-- Extracted material follows --
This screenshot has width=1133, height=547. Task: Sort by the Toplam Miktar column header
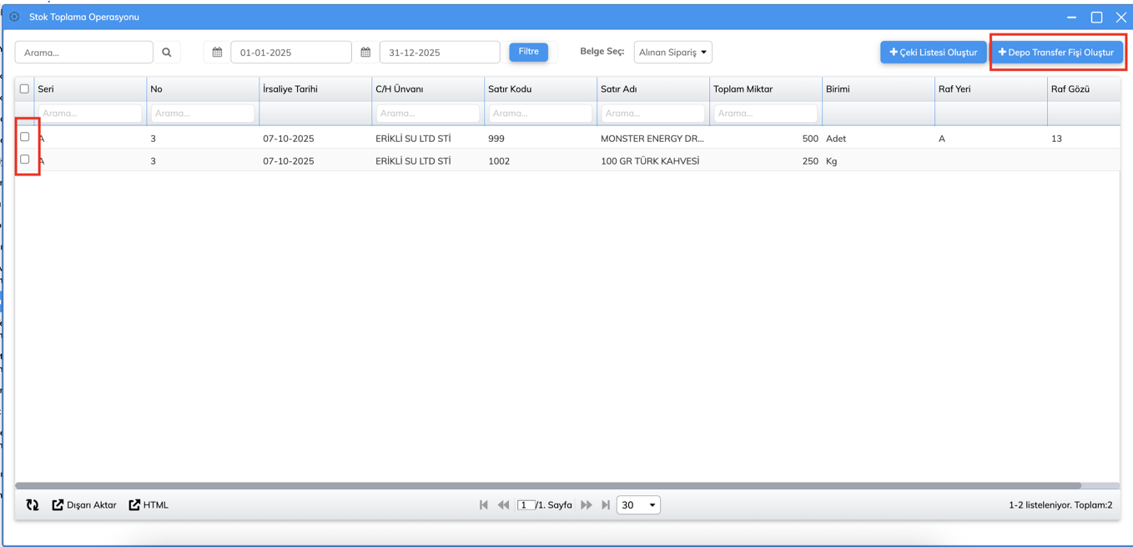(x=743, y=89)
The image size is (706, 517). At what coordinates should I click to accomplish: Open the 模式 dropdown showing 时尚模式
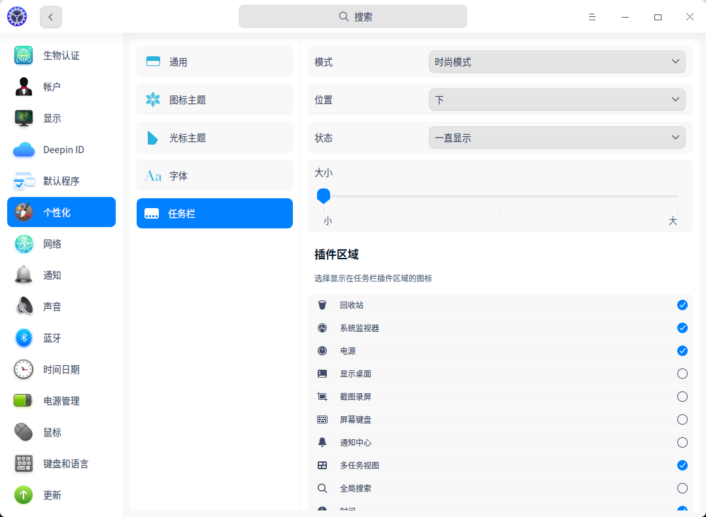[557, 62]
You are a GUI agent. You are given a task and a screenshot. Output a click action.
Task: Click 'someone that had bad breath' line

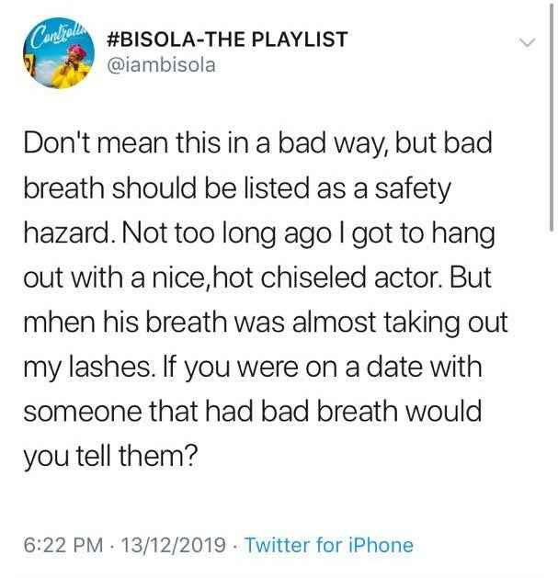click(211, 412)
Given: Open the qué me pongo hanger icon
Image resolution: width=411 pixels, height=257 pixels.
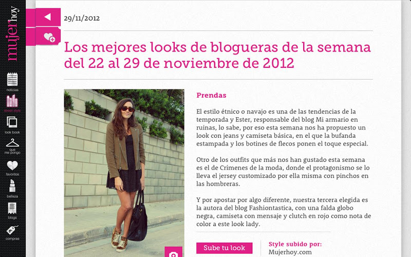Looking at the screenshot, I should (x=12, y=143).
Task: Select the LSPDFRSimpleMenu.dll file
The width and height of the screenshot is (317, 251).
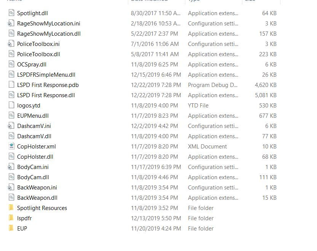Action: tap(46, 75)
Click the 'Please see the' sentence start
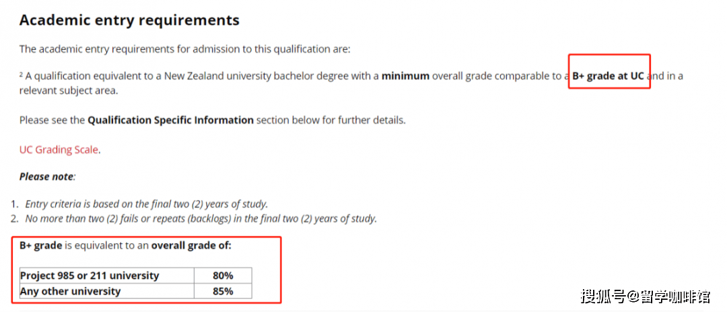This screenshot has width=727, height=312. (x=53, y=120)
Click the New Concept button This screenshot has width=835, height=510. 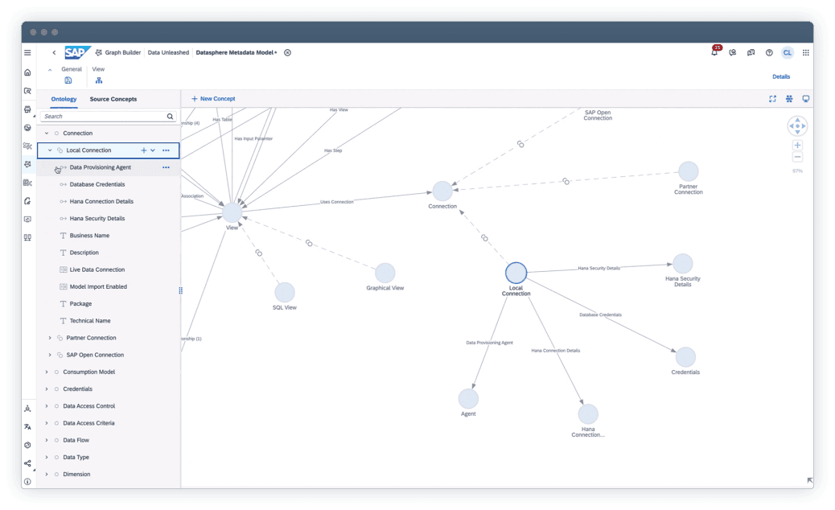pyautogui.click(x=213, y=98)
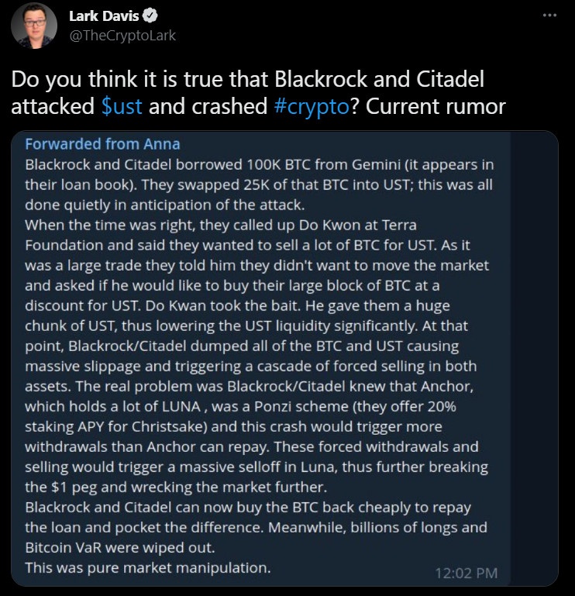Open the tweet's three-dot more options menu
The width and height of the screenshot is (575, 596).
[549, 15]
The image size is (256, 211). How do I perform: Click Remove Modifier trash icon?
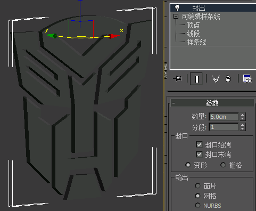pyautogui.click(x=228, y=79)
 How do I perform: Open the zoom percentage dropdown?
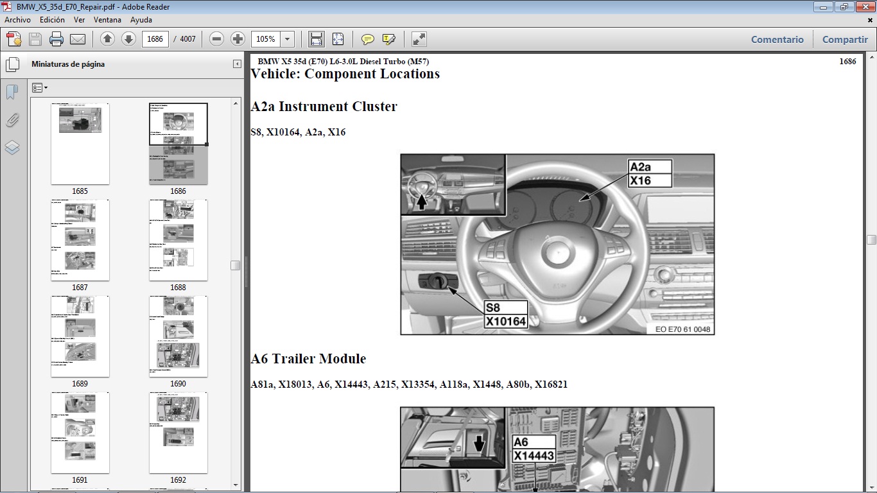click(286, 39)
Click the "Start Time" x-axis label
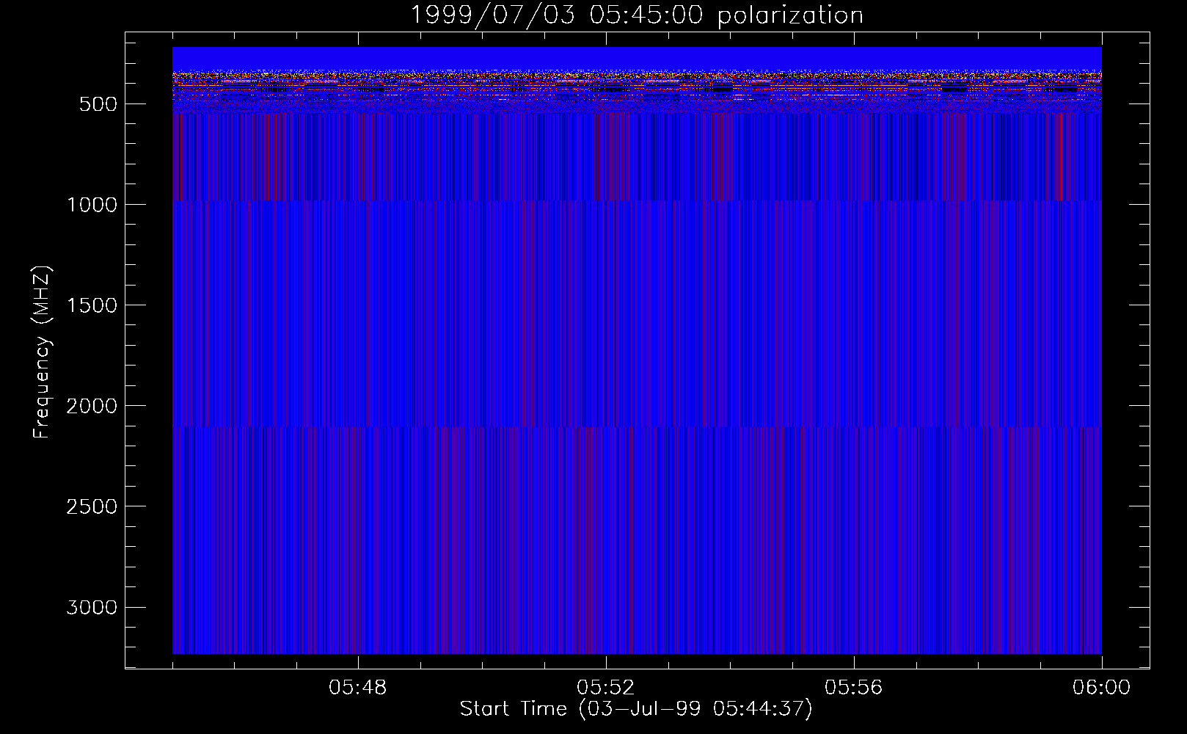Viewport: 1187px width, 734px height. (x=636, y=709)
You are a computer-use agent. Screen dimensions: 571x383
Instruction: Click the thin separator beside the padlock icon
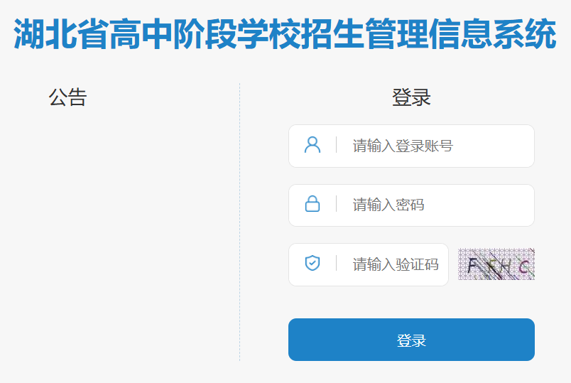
-- Extracted material concluded --
What is being asked: For each line above that contains the word "agent", make a copy.

Your solution:
You are a GUI agent. You are given a task and a screenshot. Output a click action.
You are a computer-use agent. Screen dimensions: 571x383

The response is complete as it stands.